On Wednesday, October 5, 2011 17:48:55 Sven Burmeister wrote:
> > regressions where: master, stable branch, ..?
>
> Since distros only ship released versions I guess that would be branch.

ok; realize that most regressions occur in master, and that master becomes the
next release, so a number of regressions may occur between, e.g. 4.7.2 and
4.8.0. which means master, or when it is branched for feature freeze, becomes
probably the most important source of regressions.

> > how would they be identified? (e.g.: who would identify them, how would
> > they be tagged, etc..)
>
> Users and developers who either build branch or users and developers who use

this is how someone would notice them .. now how is that verified,
communicated and recorded in a process going from identification to fixed.

> > what is the definition of a regression? (i've had, on more than one
> > occassion, a change in a feature described as a "regression" by a person
> > who wanted it the old way.)
>
> Within minor releases there are/should be no feature changes.

i didn't say new features, but changes in existing ones.

> Nitpicking
> about the details does not make sense, I would like to rely on the common
> sense within the community.

relying on that is what got us to where we are now. ergo why i ask these
questions :)

> There might be situations where a change in
> functionality happens – most often though it's pretty obvious that something
> does not work the way it should and did before.

that will cover 95% of situations; it's the other 5% that give us problems
(today and under the scenario you are describing) and which ruin things. we
need to get that closer to 99%, and that can come through definition.

> > with reasonable answers/definitions to the above, i can only say that
> > regressions could be prioritized.
> >
> > there is no way, with a non-stable work force as in an open source project
> > and the amount of work that we need to do elsewhere, commit to "by next
> > minor release".
>
> Is there more important work than fixing a regression?

yes, there is. you noted a few yourself (crashes, data loss bugs...), but
there are also realities like "we're releasing Plasma Active One this weekend;
i won't be working on anything else in Plasma until that's done."

regressions are important .. but i will not make commitments i can not keep,
so giving a deadline in advance isn't going to happen. if we said "we won't
make a new minor release until all regressions of a certain level are fixed",
that would work. but it would mean dropping a time-based release cycle.

> > in times past (and recent), our team has been quite capable of pounding
> > out
> > the bug fixes when the issues are well triaged and prioritized. so i don't
> > think the issue is finding commitment from us for follow through, the
> > issue
> > is getting to a data set from which we can apply our commitment.
>
> I'm not sure how many regressions creep in with a minor release but I'd hope
> it's <5 across the whole minor release hence priority settings among these
> is not necessary.

hopefully regression counts are low; they can be pretty high in master,
however, and can build up over time. they also need to be prioritized so that
they can be weighted next to crashes and other severe issues.

> But even if, it should be trivial to prioritise.

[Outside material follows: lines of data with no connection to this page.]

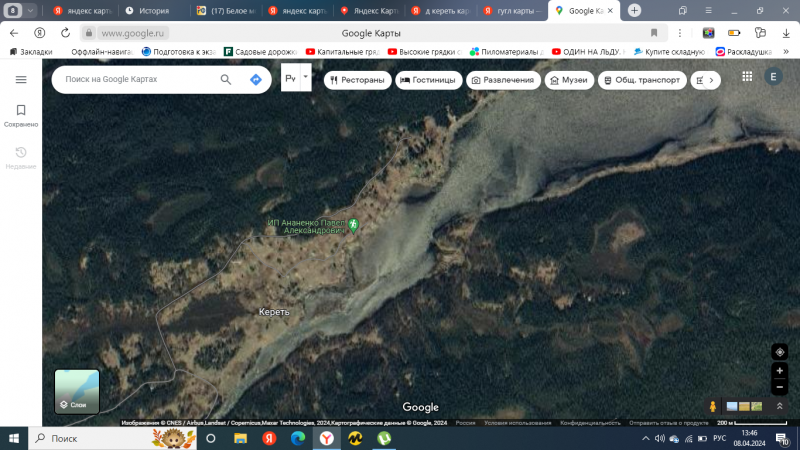Toggle the Layers map type thumbnail
Screen dimensions: 800x450
tap(77, 391)
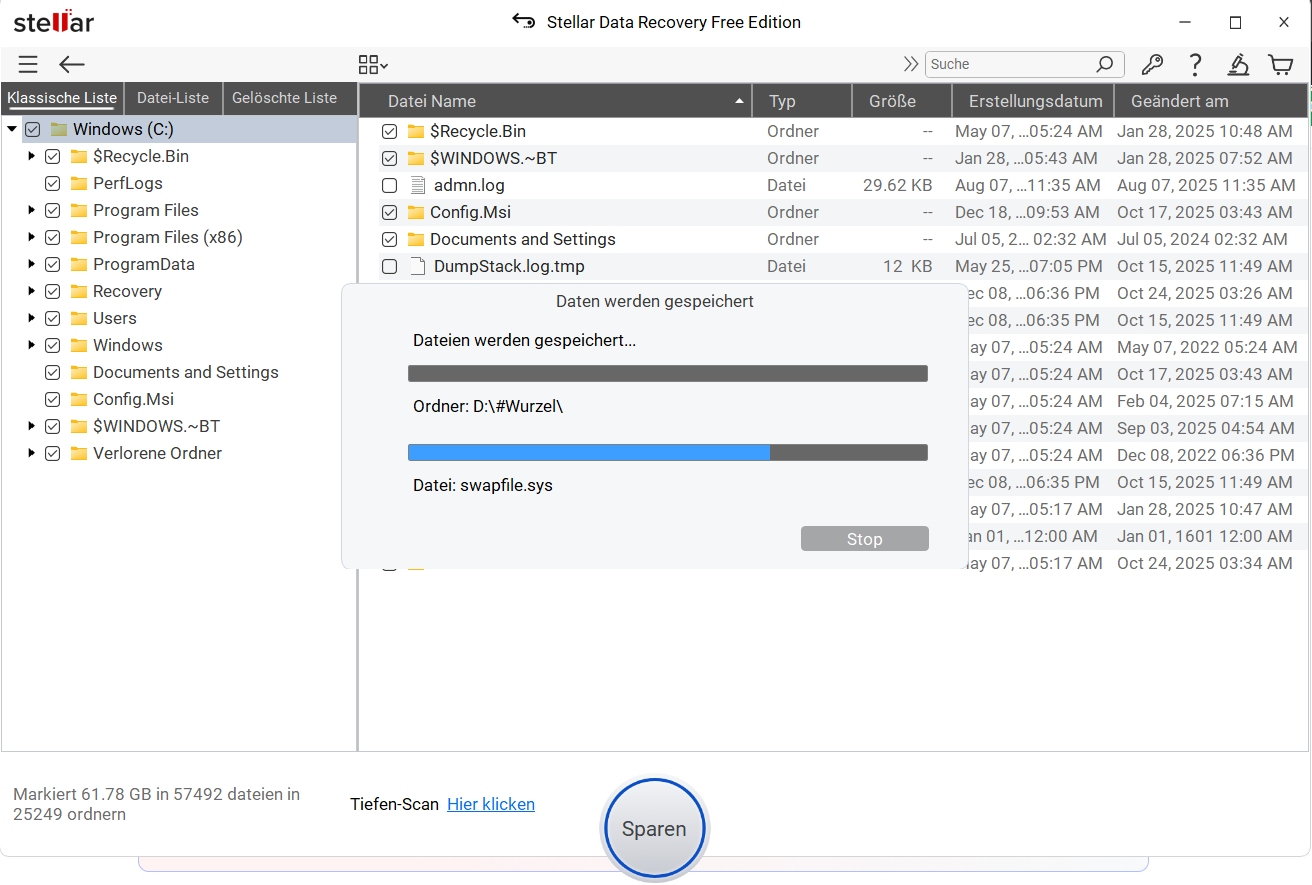Open the hamburger menu icon

pyautogui.click(x=28, y=65)
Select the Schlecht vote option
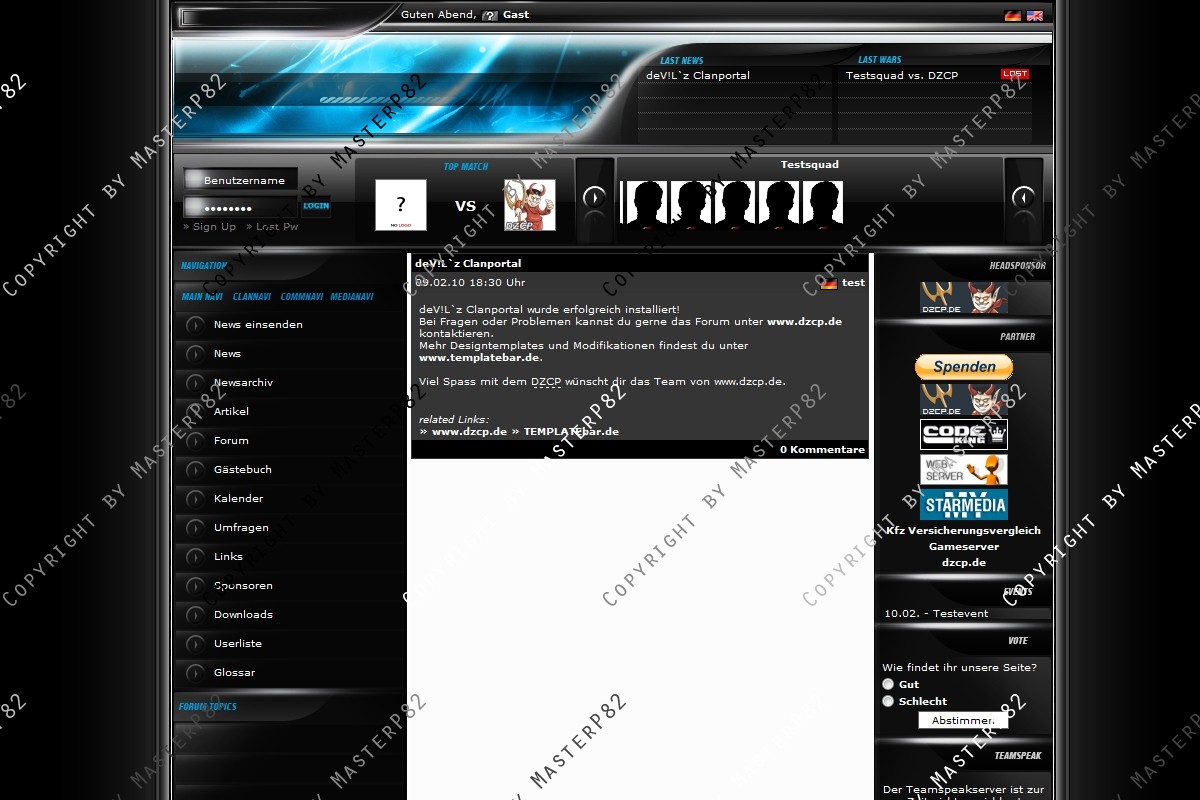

And if

this is the epitome of the problem! "well, we need to do this difficult thing
that requires coordination and defintion, but i'm sure we can just wing it and
figure it out as we go." this is lazy and doomed to failure.

either someone takes this on and does a proper, thorough job of it, or don't
bother as we already have a mess that sprouted from such an approach. we don't
need a new one.

> the dev team does not know how to prioritise their bugs I can do that.

without an agreement on how priotization works, this will lead to disagreement
or the dev team must becoming *your* dev team which just does what you say.
good luck on that.

> In general regressions must have the highest priority after crashes and data
> loss bugs simply because they break something that did work before.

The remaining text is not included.